WHAT YOU WILL DO >>
How many lines of the material below contain the string "window"? Answer with the number and nothing else.

____ GIVEN DATA

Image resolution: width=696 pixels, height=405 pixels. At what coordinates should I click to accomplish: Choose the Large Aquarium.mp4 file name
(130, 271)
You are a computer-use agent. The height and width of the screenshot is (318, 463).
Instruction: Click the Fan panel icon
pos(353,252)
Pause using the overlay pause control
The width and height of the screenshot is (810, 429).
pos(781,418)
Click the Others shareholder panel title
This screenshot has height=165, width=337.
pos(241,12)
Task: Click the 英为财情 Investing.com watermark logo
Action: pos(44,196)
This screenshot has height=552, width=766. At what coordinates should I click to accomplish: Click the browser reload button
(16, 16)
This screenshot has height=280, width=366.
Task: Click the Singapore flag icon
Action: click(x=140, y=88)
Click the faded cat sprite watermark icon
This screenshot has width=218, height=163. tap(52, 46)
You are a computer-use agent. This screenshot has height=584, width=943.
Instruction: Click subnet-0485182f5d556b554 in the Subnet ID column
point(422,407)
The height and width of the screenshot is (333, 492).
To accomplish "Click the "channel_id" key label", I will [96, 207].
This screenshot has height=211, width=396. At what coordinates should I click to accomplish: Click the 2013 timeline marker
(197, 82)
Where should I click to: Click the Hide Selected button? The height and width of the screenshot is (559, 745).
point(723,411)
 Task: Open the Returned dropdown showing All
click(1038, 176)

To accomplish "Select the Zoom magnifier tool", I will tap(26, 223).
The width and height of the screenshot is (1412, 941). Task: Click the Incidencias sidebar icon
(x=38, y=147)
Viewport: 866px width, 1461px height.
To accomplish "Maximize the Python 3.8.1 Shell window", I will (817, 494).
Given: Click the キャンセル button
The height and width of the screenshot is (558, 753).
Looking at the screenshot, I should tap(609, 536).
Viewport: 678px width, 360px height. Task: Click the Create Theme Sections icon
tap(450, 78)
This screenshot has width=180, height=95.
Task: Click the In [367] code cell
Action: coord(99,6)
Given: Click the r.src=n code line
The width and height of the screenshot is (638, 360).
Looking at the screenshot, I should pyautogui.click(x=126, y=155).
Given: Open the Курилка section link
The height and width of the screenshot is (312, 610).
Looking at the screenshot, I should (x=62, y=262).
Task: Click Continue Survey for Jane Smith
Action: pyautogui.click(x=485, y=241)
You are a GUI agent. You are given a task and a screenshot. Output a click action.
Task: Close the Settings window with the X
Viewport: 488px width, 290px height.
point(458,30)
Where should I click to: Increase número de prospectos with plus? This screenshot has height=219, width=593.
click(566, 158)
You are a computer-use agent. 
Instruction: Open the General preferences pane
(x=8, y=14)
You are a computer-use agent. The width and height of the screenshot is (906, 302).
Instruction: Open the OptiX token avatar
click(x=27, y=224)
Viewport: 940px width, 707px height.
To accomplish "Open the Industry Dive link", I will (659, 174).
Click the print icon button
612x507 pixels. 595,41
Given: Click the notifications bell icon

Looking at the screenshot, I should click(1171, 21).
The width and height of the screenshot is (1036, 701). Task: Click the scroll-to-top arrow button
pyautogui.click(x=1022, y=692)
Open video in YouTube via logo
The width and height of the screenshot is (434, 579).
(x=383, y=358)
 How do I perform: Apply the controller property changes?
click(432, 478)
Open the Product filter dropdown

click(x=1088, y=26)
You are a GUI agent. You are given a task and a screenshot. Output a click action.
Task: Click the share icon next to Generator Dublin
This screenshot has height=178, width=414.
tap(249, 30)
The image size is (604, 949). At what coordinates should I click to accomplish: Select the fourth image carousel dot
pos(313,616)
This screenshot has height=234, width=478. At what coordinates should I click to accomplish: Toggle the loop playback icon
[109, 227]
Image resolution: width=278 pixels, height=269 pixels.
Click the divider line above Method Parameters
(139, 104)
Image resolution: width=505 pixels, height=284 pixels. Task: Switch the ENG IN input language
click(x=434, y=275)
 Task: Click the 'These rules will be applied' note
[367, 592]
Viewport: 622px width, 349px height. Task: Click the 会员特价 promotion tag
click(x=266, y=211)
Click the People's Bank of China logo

________

EXERCISE RESPONSE >>
2